The results of ML models trained with features based on AE analysis with the HHT, proposed by Pandya et al., demonstrate the usefulness of these physical features. The observer-based non-linear models of Piltan et al. have helped improve the accuracy of the DT model. However, these authors divide the CWRU dataset into numerous groups, considering fault sizes and different load regimes. The latter work overlooks the fact that the load is practically meaningless in this case, as there is no mechanism in the CWRU experiment that converts the torque into a radial load supported by the REBs. Furthermore, the usefulness of these non-physical models with more heterogeneous groups is unclear. Pan et al. obtained excellent results in their novel neural network enhanced with the second-generation wavelet transform. Peng et al. show that the simple method of converting raw time signals into greyscale images to train a CNN provides outstanding results. Once again, the CWRU dataset is subdivided into numerous groups in this work, considering different fault sizes and load regimes. Finally, the model proposed by Duong et al. demonstrates the usefulness of DSWI obtained from faulty REBs’ signals to train CNNs.
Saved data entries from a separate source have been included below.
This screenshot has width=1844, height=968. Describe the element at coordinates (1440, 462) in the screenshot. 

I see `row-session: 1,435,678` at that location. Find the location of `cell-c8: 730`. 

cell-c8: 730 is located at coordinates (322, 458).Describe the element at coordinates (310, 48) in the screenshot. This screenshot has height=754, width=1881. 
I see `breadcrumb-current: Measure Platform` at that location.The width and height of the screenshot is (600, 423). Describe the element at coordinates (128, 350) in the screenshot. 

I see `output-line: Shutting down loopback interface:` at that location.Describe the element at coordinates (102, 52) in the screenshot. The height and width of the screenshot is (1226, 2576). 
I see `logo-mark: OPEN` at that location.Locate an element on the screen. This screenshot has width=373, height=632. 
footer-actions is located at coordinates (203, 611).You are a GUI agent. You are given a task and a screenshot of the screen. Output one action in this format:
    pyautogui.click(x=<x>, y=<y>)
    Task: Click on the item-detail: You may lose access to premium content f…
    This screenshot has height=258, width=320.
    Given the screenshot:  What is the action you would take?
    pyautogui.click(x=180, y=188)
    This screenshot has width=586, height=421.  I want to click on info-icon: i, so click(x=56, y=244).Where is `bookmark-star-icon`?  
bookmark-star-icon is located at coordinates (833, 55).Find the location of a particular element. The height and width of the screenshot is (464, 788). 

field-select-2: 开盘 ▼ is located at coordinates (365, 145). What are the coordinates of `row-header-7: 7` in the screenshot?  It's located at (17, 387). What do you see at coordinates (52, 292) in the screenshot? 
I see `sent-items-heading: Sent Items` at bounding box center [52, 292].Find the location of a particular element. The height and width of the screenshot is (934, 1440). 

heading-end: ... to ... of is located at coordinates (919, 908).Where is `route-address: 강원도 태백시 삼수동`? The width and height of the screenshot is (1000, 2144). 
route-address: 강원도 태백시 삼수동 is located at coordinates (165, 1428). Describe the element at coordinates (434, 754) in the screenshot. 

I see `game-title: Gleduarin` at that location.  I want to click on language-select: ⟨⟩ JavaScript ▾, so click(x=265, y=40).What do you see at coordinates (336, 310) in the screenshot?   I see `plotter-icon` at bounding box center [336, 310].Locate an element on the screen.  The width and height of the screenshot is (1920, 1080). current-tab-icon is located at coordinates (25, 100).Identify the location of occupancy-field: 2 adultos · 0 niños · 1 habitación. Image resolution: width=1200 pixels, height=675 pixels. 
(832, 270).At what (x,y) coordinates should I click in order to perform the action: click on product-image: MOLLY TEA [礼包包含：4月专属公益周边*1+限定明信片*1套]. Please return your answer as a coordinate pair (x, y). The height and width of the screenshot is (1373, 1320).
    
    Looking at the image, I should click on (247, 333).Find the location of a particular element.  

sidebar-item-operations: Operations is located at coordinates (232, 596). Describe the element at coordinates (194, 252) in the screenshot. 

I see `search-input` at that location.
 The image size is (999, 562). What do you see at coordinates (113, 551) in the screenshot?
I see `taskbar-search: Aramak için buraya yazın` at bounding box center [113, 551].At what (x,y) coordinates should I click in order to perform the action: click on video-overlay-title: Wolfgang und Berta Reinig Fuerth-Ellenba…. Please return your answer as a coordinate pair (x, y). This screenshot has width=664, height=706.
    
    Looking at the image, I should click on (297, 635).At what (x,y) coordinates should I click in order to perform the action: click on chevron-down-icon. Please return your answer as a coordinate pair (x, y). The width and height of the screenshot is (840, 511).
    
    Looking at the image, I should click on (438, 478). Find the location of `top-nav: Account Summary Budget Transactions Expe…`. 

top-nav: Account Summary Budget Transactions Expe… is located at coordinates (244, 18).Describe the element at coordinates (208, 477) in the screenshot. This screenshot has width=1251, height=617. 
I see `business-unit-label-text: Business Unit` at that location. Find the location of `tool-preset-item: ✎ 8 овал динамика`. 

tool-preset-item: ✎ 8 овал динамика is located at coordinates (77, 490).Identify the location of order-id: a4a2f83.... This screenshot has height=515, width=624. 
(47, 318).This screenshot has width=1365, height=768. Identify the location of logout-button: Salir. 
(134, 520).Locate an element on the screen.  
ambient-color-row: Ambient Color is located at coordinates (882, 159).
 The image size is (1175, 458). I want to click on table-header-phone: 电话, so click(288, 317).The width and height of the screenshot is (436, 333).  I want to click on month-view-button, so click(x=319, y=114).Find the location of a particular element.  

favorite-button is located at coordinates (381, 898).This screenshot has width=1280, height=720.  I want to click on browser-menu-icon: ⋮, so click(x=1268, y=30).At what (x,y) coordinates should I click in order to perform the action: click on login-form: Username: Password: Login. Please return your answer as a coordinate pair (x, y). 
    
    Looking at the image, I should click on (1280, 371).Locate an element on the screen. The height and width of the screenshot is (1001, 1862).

This work evaluated the applicability of physical methods, such as the CPW-enhanced envelope spectrum, for the ML-based classification problem. Feature extraction from this method has yielded excellent results demonstrating its usefulness in combination with time-domain features. These results have been superior to those of the CNN trained with greyscale images of raw time signals under the same conditions. The results obtained in this paper are to be understood as a complement to the study of relevant features for diagnosing REBs based on ML.
5. Conclusions
In general terms, excellent accuracies have been obtained from the ML models. The statistical tests’ results and the different algorithms’ accuracy have shown that the frequency-domain features, particularly the logarithmic ratios between the maximum amplitudes of the envelope spectrum around the pulses spaced at the faults’ characteristic frequency, have been the most important ones. These, in addition to some of the most critical time-domain features, have been able to yield the highest accuracies in this paper. Among the models, the k-NN and SVM classifiers were the best performers. The accuracy of these algorithms is given in
Table 8,
Table 9,
Table 10 and
Table 11. It can also be seen from
Figure 10 and
Figure 11 that signals corresponding to REBs with faulty balls have been the most difficult for the algorithms to classify. The CNN’s accuracy can be improved by increasing the dataset’s size, as mentioned in
Section 4. These models can be potentially helpful for automatically diagnosing the health status of REBs.
The main drawback of the proposed method is that the database on which the study has been conducted is imbalanced, as seen in
Table 1. This means that the classification result may be biased, as the classifiers are more sensitive to detecting the majority class and less sensitive to the minority class. A common technique to counteract the imbalanced data problem is to oversample the dataset. Nevertheless, after applying cross-validation, it is known to lead to over-optimistic results, for which conventional model evaluation metrics such as accuracy are not good indicators of the algorithms’ performance. In the industry, faults in REBs are typically not evenly distributed, with malfunctions such as those affecting inner and outer races occurring more frequently than others. Therefore, dealing with imbalanced databases is a common challenge. The best practice to address this issue is to apply cross-validation by stratifying each k-fold to capture the unbalanced distribution of groups on each target feature. In this paper, as discussed, conventional five-fold cross-validation has been implemented. This is an essential point of improvement for future research.